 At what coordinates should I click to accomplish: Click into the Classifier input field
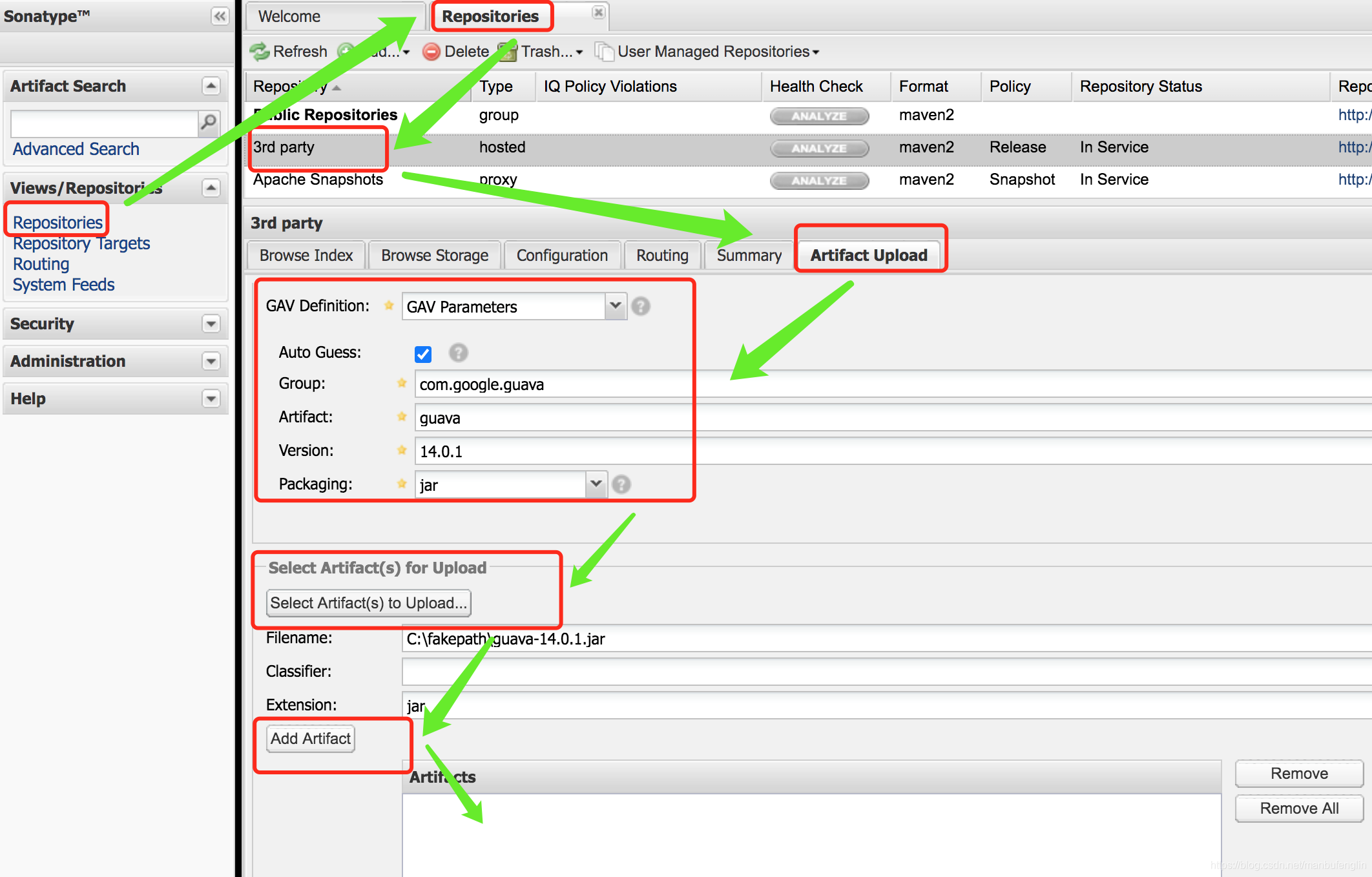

---

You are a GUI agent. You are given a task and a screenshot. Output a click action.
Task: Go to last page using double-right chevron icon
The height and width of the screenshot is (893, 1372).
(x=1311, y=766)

## THE TASK
Take every line above that includes the string "click" and return it.

## SOLVED PROBLEM
 At what coordinates should I click to accomplish: Click into the Classifier input field
You are a GUI agent. You are given a task and a screenshot. Output a click action.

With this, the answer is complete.